System 2 Thinking

Learning to reason with LLMs.

Sep 16, 2024

Summary: AI labs are eager to solve System 2 thinking in AI in the hope of alleviating some of the inherent flaws of LLMs. Doing so could potentially unlock better planning and reasoning capabilities. OpenAI’s latest model release, o1, is touted as an early attempt at that.

↓ Go deeper (10 min)

LLMs are often likened to System 1 thinking in humans. This comparison stems from their ability to generate rapid-fire responses, based on knowledge and patterns that are instilled into the model during training.

The concept of System 1 and System 2 thinking was introduced by the late Nobel Prize-winning Israeli-American psychologist Daniel Kahneman, in his best-selling book Thinking, Fast and Slow (2011). According to Kahneman, System 1 thinking in humans is intuitive and automatic. It allows people to make snap decisions based on previous experiences (this is where a lot of our cognitive biases come into play). In contrast, System 2 is slow and contemplative. We use this kind of thinking for things that require more thoughtful consideration.

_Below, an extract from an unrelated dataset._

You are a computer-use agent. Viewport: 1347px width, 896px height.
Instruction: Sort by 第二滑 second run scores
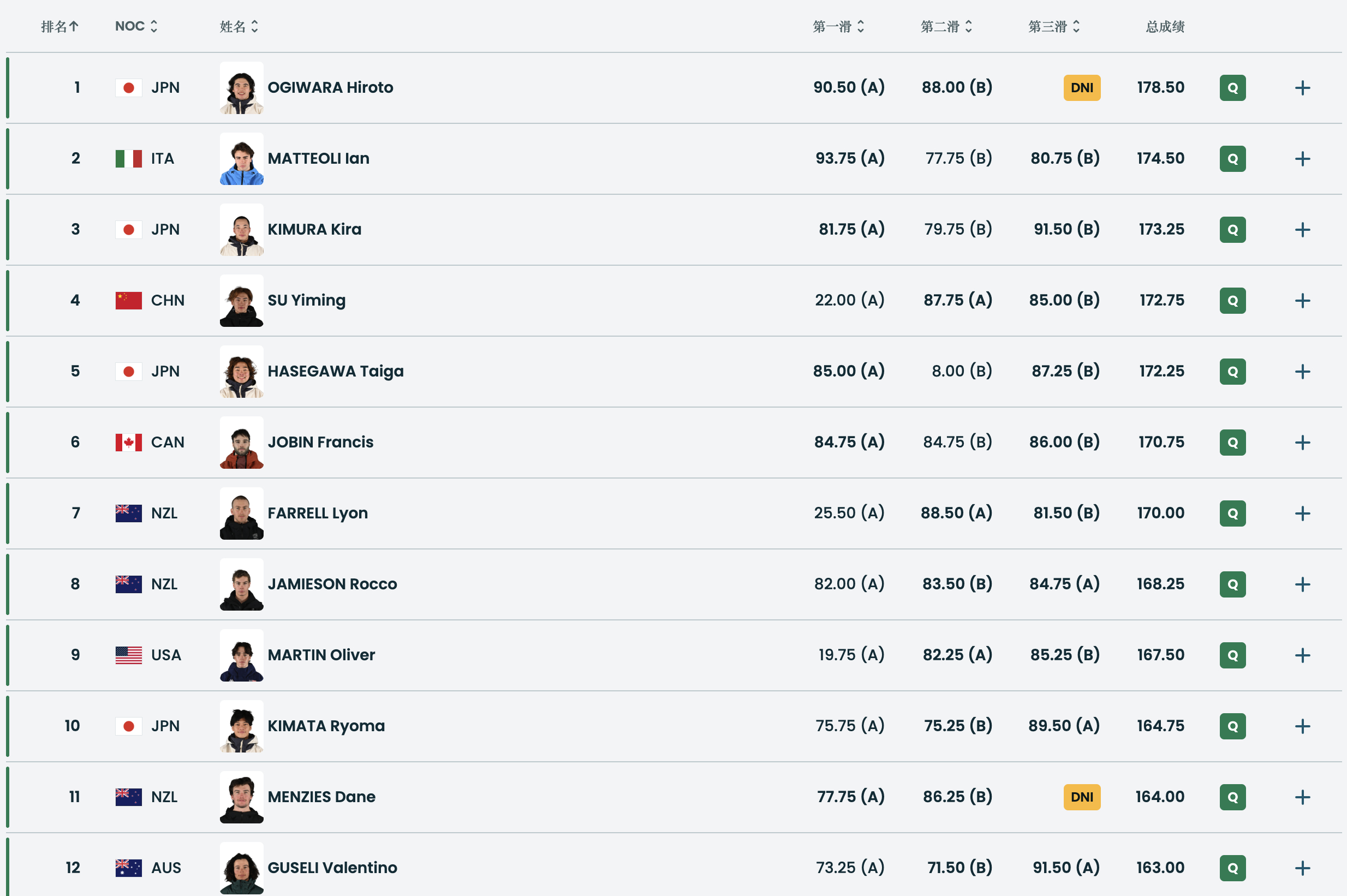click(x=946, y=26)
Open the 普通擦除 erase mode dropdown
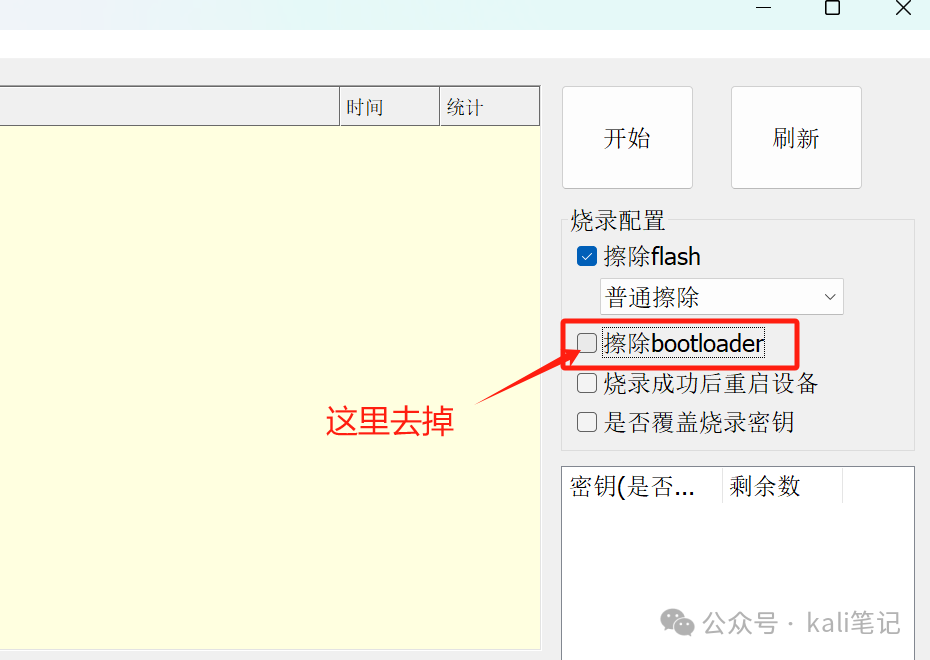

Big AI labs are now exploring ways to emulate System 2 thinking with AI. They see it as a way to move past the pitfalls of today’s LLMs, which are prone to hallucinations and lack robust reasoning and planning capabilities. Hence, OpenAI’s latest model release:

“We are introducing OpenAI o1, a new large language model trained with reinforcement learning to perform complex reasoning. o1 thinks before it answers — it can produce a long internal chain of thought before responding to the user.”

Chains of thought

Most people know that when you ask a large language model a question, it helps to ask it to ‘reason’ through its thinking. This is also known as chain of thought-prompting.

The short version of the story is that OpenAI has leveraged this technique by developing a new reinforcement learning algorithm trained on synthetic data of chain of thought reasoning. On top of that, during test time inference (which is when you prompt the model), o1 will generate large chains of thought on the fly (this happens in the background and is kept hidden from the user), before providing you with a final answer.

OpenAI o1 Performance Chart — Source: Learning to Reason with LLMs

Both strategies shows a log-linear relationship between accuracy and compute spent according to internal tests by OpenAI. In other words, the longer they let it ‘think’, the more accurate it becomes.

Efficiency

Right now, the model decides on its own how long it spends on figuring out a problem, but during an AMA hour with the OpenAI o1 team, it was suggested that users might eventually get control over the thinking-time.

This has some interesting implications. If, going forward, models can spend more time on a problem, we can no longer reasonably compare the outputs between two different AI systems. This means that apart from accuracy, we’ll need to start testing for efficiency as well.

Two people know more than one. Please consider passing this article along to a friend or colleague.

A benchmark that is already doing this is ARC-AGI, which recently announced a $1M Prize Pool for the first person who can score 85% on their private eval. In a recent blog post, the ARC team tested the new o1 model. It outperformed GPT-4o and appeared to be on par with Anthropic’s Claude 3.5 Sonnet — however, it took the model about 10X longer to achieve those results!

The blog post reads:

“o1’s performance increase did come with a time cost. It took 70 hours on the 400 public tasks compared to only 30 minutes for GPT-4o and Claude 3.5 Sonnet.”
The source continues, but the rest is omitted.